Im Recruiting und Employer Branding stößt man des Öfteren auf Einbahnstraßen im Denkmuster. Der Re­­cruiting Funnel wird unter anderem durch Marketing, Social Media, Empfehlungen, Lead-Generierung oder Programmatic Job Advertising gefüllt. Kandidatinnen und Kandidaten werden durch den Recruitingprozess geführt, eingestellt, ongeboardet, betreut und gebunden – und dann wieder getrennt! Für den Anfang und in der Mitte der Employee Journey in Organisationen werden Aufmerksamkeit und Ressourcen aufgebracht. Zum Schluss entscheidet eine Seite, die Arbeitsbeziehung zu beenden und die Trennung einzuleiten. Ist die Trennung ausgesprochen, schauen beide Parteien meistens in die Röhre. Wenn nicht vorher festgehalten wird, wie die Trennung prozessual, emotional und systemisch ablaufen kann, weiß keiner so recht, was zu machen ist. Und auch das verlassene Team wird kommunikativ und emotional nicht abgeholt.

Dies liegt vor allem daran, dass viele Organisationen – gerade kleine und mittelgroße Unternehmen – weder eine Trennungsstrategie noch ein Trennungsmanagement, geschweige denn eine definierte Trennungskultur haben. Dabei hat das Thema Offboarding in der Außen- und Innenwahrnehmung eines Unternehmens genauso viel Bedeutung wie das Recruiting und das (Pre-)Onboarding. Mit dem Ausspruch der Kündigung sind allerdings häufig gedanklich bereits alle Brücken abgebrochen. Informationen werden nicht mehr geteilt, die „Abreisenden“ werden ausgeladen oder nicht mehr zu Projekt- oder Teambesprechungen eingeladen. In einigen Fällen werden vorzeitige Beurlaubungen ausgesprochen, und in den Köpfen der Manager schwingt die Angst mit, dass noch mehr Leute folgen könnten.

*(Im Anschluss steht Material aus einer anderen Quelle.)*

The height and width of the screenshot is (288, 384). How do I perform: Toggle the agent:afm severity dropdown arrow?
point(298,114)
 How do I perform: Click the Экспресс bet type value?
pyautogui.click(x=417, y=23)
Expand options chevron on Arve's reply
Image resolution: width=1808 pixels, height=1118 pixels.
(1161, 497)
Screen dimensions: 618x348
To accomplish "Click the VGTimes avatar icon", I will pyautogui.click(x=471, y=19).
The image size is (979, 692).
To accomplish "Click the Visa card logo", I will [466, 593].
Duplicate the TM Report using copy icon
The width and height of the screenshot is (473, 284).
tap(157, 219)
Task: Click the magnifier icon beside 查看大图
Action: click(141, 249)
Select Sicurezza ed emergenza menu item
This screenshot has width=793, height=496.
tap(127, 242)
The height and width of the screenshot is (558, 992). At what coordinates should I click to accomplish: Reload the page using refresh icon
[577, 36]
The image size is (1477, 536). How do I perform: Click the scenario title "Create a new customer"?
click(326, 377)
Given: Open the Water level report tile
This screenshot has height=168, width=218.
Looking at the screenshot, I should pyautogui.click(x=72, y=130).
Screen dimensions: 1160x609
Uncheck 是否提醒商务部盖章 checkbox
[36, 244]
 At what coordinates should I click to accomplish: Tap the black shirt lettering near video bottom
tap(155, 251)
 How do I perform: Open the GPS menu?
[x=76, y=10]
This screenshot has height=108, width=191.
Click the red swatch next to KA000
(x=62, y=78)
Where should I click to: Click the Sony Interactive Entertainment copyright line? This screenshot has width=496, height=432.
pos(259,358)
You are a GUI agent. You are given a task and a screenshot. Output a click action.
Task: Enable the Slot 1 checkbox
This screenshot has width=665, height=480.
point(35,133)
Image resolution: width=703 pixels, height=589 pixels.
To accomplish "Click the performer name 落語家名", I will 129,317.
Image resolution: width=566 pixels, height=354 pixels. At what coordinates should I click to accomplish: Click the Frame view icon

An dieser Stelle sollte ein Paradigmenwechsel stattfinden. Laut einer Generationen-Auswertung des Jobportals Xing aus diesem Jahr bekräftigen Arbeitsmarktforschende, dass Unternehmen verstärkt mit „Jobhoppern“ konfrontiert werden. Den Job fürs Leben in einem Unternehmen gibt es schon lange nicht mehr. Die Verweildauer in einem Unternehmen wird kürzer. Das Exit Management sollte genauso achtsam und aufmerksam betrachtet werden wie alle anderen Phasen, Programme und Instrumente im Employee Lifecycle. Denn „Ehemalige“, auch „Alumni“ genannt, werden zur Kundschaft oder wieder zu Kandidatinnen oder ­Kandidaten; die Zurückgebliebenen werden zu „Survivors“, die es im Unternehmen zu halten gilt.

Trennungsstrategien sollten ein klares Boomerangkonzept beinhalten, damit Fluktuation zur Chance wird. Die Chance besteht darin, ehemalige Kolleginnen und Kollegen in naher Zukunft für das Unternehmen zurückzugewinnen (Win-Back). Um das Thema „Win-Back“ in der Organisation zu institutionalisieren, braucht es zunächst eine gute Datenlage. Denn an bestimmten Prozesspunkten müssen Informationen an das Recruiting-Team weitergeleitet werden.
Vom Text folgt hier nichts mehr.